16 Temmuz 2009 Perşembe

Kitap Önerisi


2009 istatistiklerine göre Türkiye’de televizyona olan ilgi %95’ken kitaba olan ilgi %4,5. Karşılaştırma yapmak ne kadar doğru bilmiyorum ama Japonya’da kişi başına 25 kitap düşerken Türkiye’de bu rakam 12.089 kişiye 1 kitaba kadar düşüyor. Böyle bir ülkede bu utanç verici rakamları, olması gereken düzeye getirmek bizim görevimiz. Biz bu yüzden sizlere her sayıda bir kitap önereceğiz. Okumak da size düşer artık.



Oktay Sinanoğlu bu kitabında bize hedefler, ülke hedefleri, dilimiz, kurumlarımız, uluslararası bağlamda ilişkilerimiz, ülkemiz üzerinde diğer ülkelerin düşünceleri, din vb. birçok güncel konuda bizi aydınlatıyor. Kitabın yazılmasının veya ilk basımının üzerinden yanılmıyorsam 8 yıl geçmiş olmasına rağmen konuların güncelliğini koruması da yazara neden “Türk Aynştayn” dediklerini de bize kanıtlıyor.
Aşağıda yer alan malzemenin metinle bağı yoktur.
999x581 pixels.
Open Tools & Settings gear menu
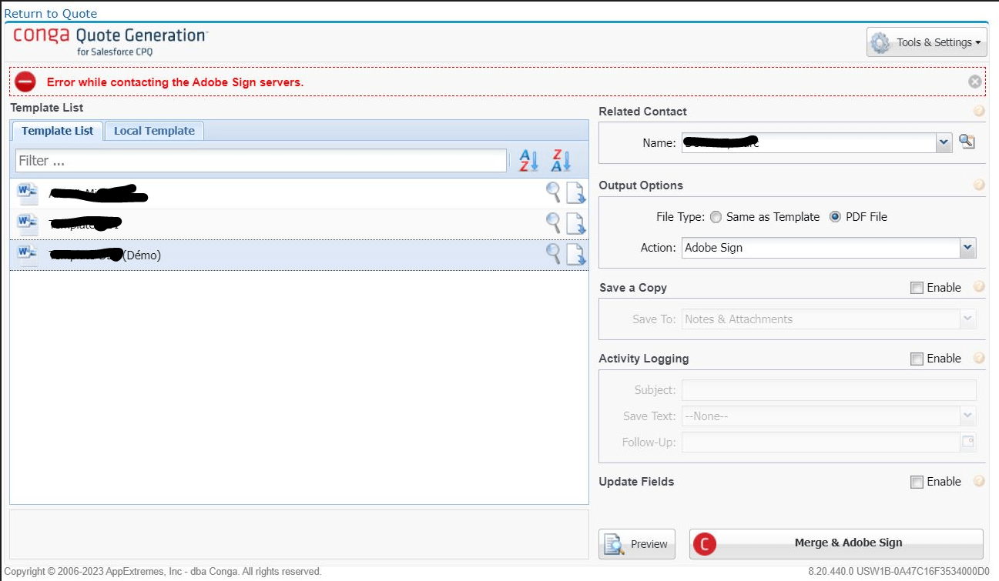pyautogui.click(x=927, y=42)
Kitapta değinilen konulardan en önemlisi de dil konusu. Bir ülke için dilin önemini ve bizim dilimizin de nereye gittiğini çok akıcı bir dille anlatan yazar aynı zamanda artık dilimize yerlemiş bazı yabancı kelimelere bulduğu Türkçe karşılıkları da bizimle paylaşıyor. Örneğin “üniversite” kelimesini “evrenkent” olarak Türkçe’mize bağışlıyor.
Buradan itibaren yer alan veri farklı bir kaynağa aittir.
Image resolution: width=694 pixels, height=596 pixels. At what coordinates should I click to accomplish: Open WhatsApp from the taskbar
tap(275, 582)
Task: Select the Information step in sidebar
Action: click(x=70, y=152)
Ayrıca yabancı dilde eğitimin ne dünya ülkelerinde ne amaçla yapıldığını da belki şu anda bu eğitimi destekleyen çoğu kişinin bilmediği yönleriyle ele alıyor. Eğitimde yabancı dilin öğrencileri ezberciliğe yönlendirdiği, yabancı dil ve ders konusunun ayrı öğrenilip terimlerle birbiriyle bağlantısı sağlandığı takdirde daha kalıcı bir öğrenimin gerçekleşeceğini savunan Sinanoğlu’nun anlattıklarına katılmamak elde değil. Burdan eğitim sistemimizdeki ve bazı kurumlarımızdaki yanlışlara da değinen yazar, şu anda hiç sorgulamadan uyguladığımız birçok şeyin aslını ve bizim onu yanlış uygulamaya başlayıp daha sonra da öyle kabul etmemizi de eleştirmeden edemiyor.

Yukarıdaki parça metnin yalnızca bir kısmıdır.